→ REQUIREMENT
From the data below, copy out every line in which the word "button" occurs.

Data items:
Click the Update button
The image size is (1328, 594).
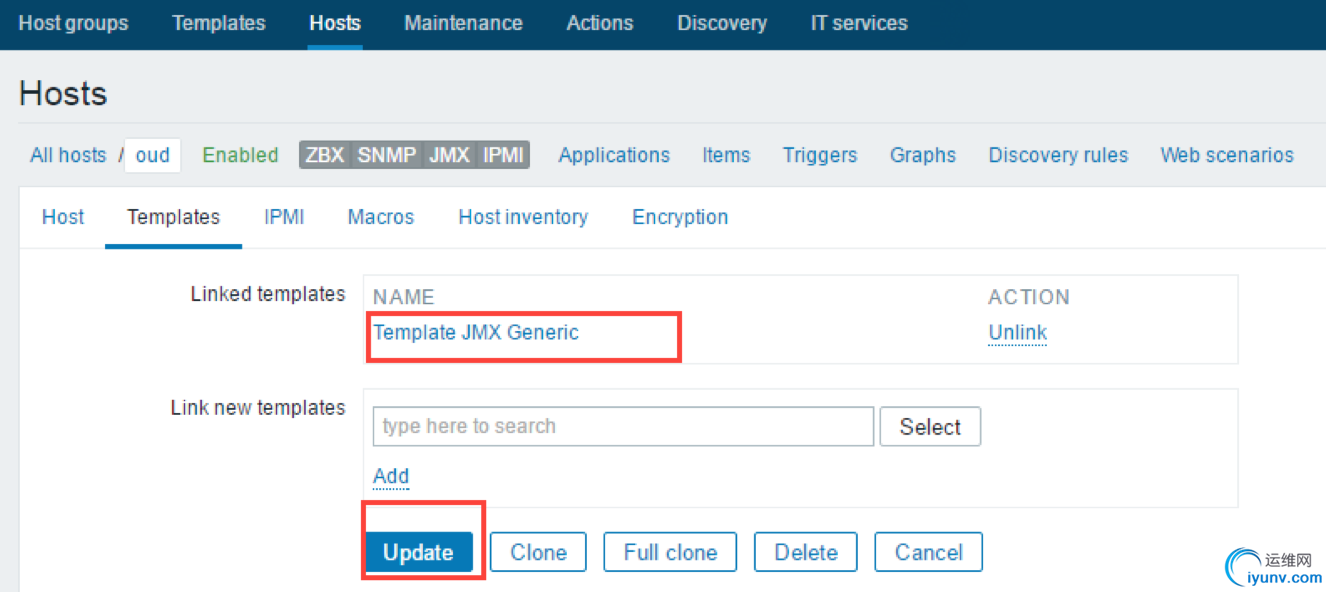coord(418,552)
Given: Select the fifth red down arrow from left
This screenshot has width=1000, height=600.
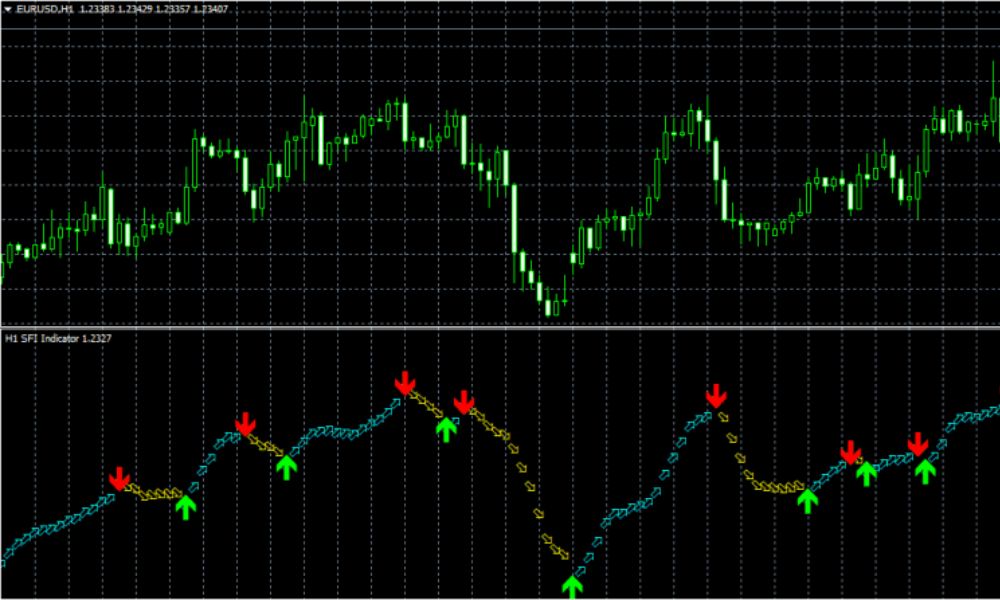Looking at the screenshot, I should 715,395.
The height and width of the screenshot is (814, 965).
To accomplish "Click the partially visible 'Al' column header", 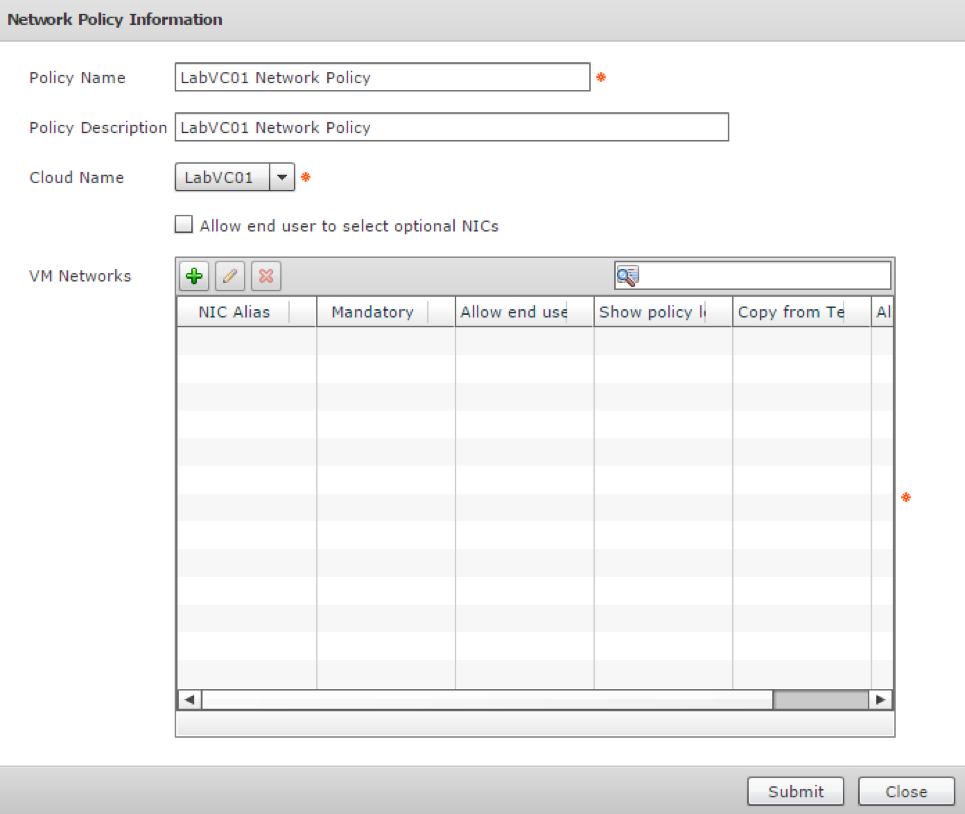I will pos(883,312).
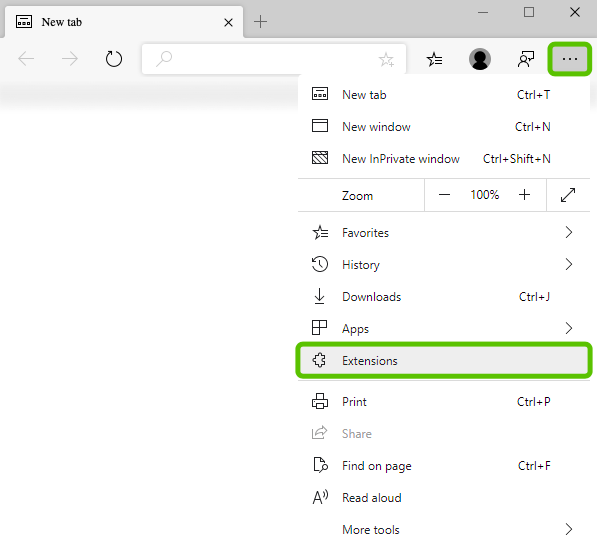Click the Send feedback icon

(526, 59)
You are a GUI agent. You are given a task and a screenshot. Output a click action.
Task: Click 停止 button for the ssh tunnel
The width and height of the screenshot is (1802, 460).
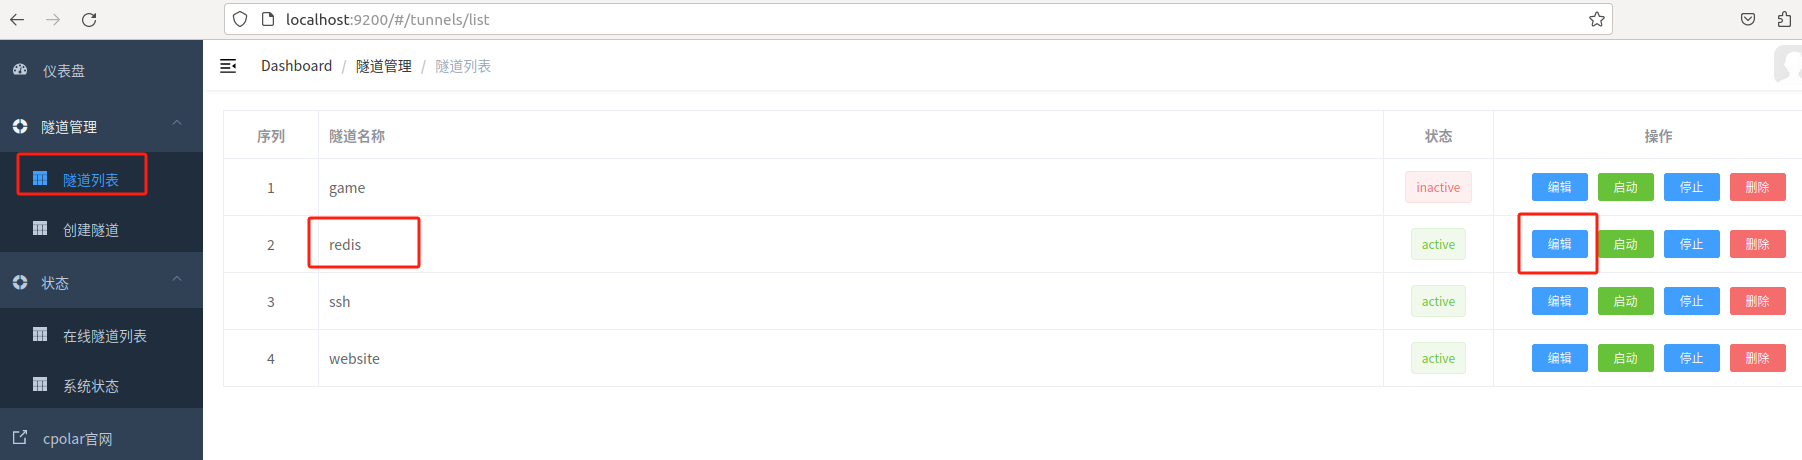click(1691, 301)
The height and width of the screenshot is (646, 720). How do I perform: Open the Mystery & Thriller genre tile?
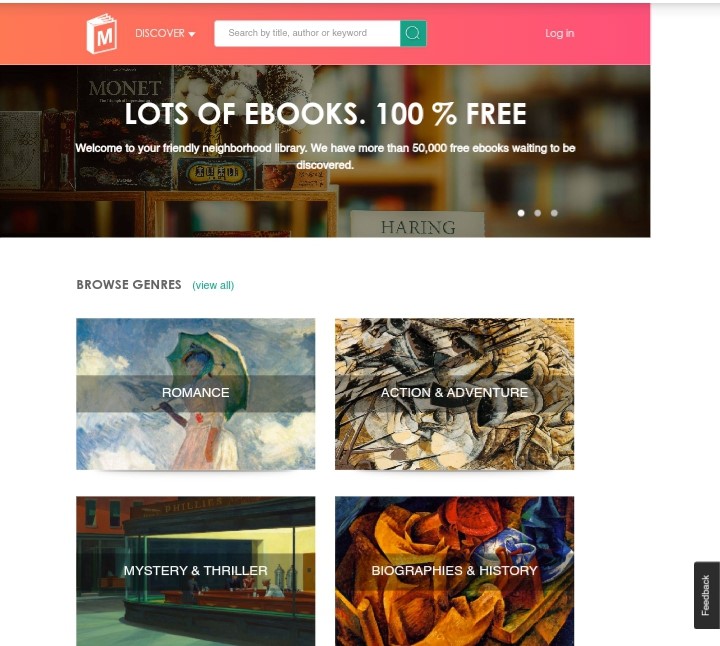point(196,571)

→ ANSWER TO THE EXERCISE
Click the Update button
Task: Click 停止 button for the ssh tunnel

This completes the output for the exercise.